Its incredibly strange to experience near profound jealousy over a statement that our current adminstration would like to throw a large chunk of millions in research at ending AIDs.

What kind of position have we been put in, that these types of feelings of injustice emerge, and you want to yell at people who wear pink ribbons and go to marathons.
 

Rufous McKinney

Senior Member
Messages
13,249
I don't mean to some of this stuff just gets under my skin

We (the royal we) simply live in this disposable world of Plastic Trees and few seem to see any connection between their endless comsumptions and needs for physical stuff- and the health of everybody.

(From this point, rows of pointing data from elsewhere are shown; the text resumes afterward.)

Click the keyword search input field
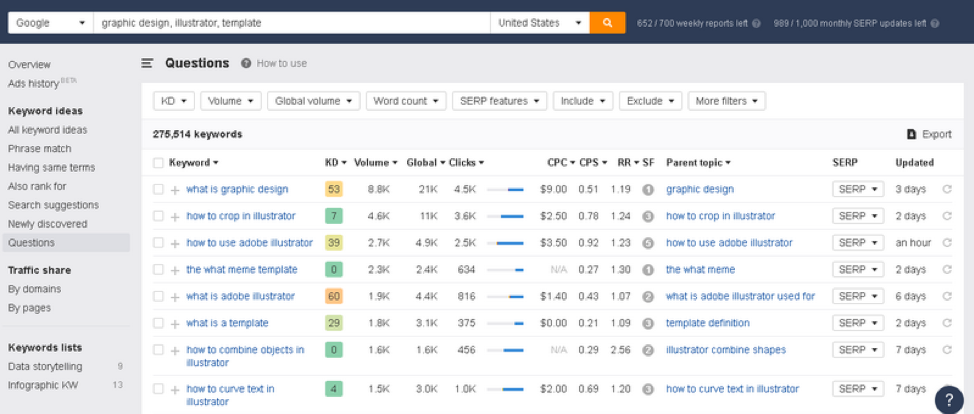This screenshot has width=974, height=414. pyautogui.click(x=290, y=23)
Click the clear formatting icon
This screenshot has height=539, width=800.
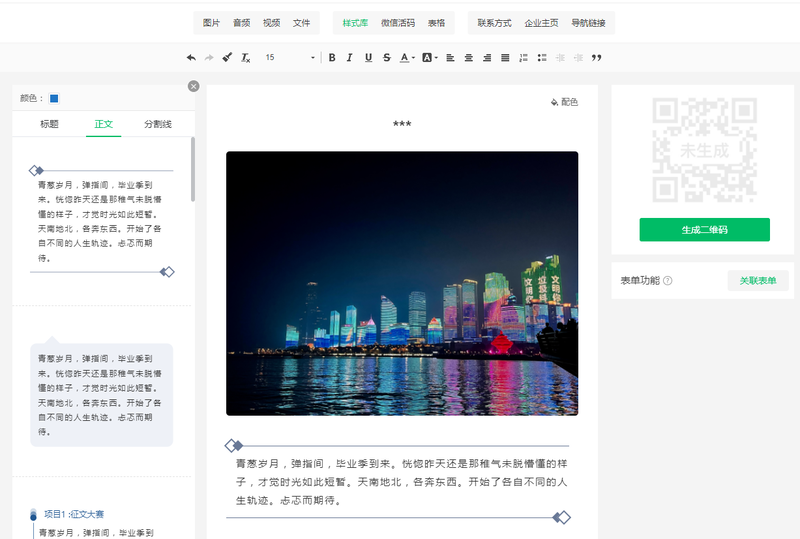(x=246, y=58)
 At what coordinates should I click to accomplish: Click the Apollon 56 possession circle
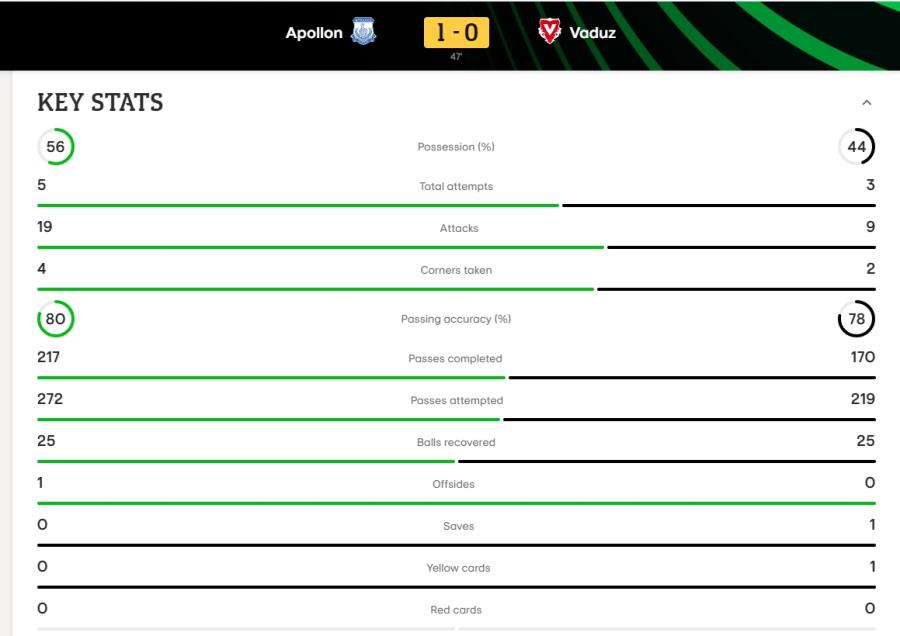(x=56, y=146)
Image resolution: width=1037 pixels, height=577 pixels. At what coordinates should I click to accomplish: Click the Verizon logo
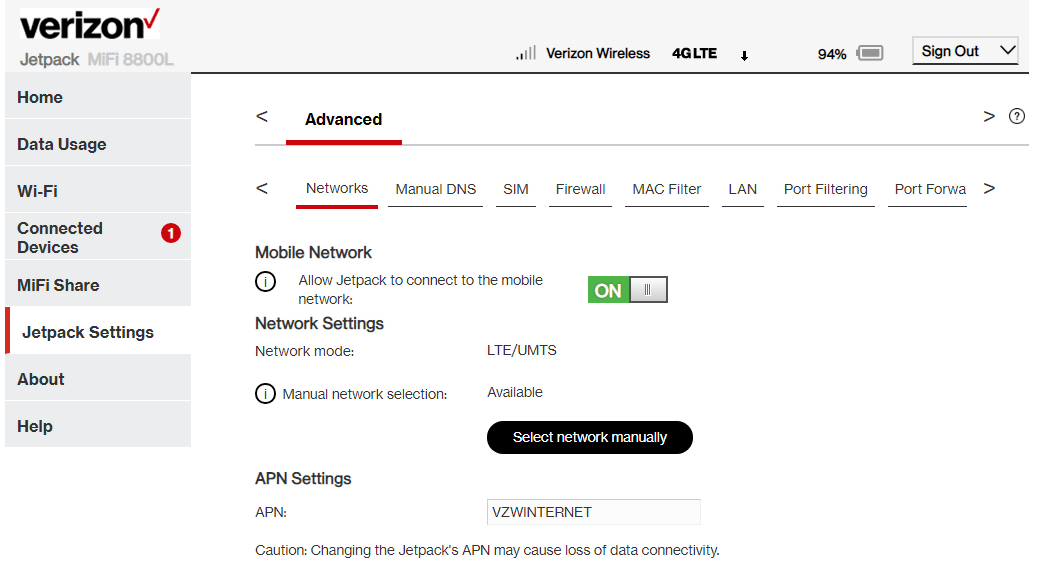click(89, 25)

If you (the royal you) (Not you, specifically!) want a non toxic world- start with ending the endless acquisitions of the latest devices, for instance.

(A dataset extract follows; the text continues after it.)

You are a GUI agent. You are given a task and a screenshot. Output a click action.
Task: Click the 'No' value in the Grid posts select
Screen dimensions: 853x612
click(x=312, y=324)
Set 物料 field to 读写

So your one cell phone- well its responsible for an ugly mine somewhere on the planet and a hideous road with permanent erosion, leading there. And probably some locals suffering. And so much for any wildlife living near whereever that is.

And we are never finished, never done. There is always the next scheme.

The notion of sacrificing current desires for a longer term greater good- seems to be the true challenge our societies face.

We stroll along the beaches, and see a sparking shell, we pick it up. Declaring it valuable. we drill a small hole, wear it around our necks, with string made from some wild grasses.

Centuries later- what have we done?

And now, polyester pale blue masks- blow down the street. PPE, a new strata.
 

PisForPerseverance

Senior Member
Messages
253
Was that to something I posted and deleted? I was writing a comment and then accidentally sent it when I wasn't finished and it wasn't organized. Or was that to what I said to emmarose?
I agree with a lot of that. Except that I don't think PTSD or trauma from medical stuff is hard to heal from if there's no "post" and the current experience of being very ill without enough palliative care is traumatic. And I don't think even deep somatic work can heal cfs
 

Emmarose47

Senior Member
Messages
2,115
Location
UK
I really liked hearing about it being more than fatigue it is an intolerance to exertion ...I wish people understood this more .
Also an abnormal immune response

I wish the name.cfs would change to reflect these 2 components
 

Rufous McKinney

Senior Member
Messages
13,249
I really liked hearing about it being more than fatigue it is an intolerance to exertion

our vocabulary is often limited. We utter simple phrases- Tired. So Tired. whatever, they vary, I'm in Zombie land alot.

So to witness all the weird neurologies and odd symptom worsening i experienced, when I got MUCH worse in a short amount of time (about 2 months)...was really perplexing and frankly eye opening.

I didn't really think I actually WAS this big of a physiological mess.

So I am alot better lately from another chapter of mostly massive resting and alot of not doing these last few months.

But if I start doing? do be do be do.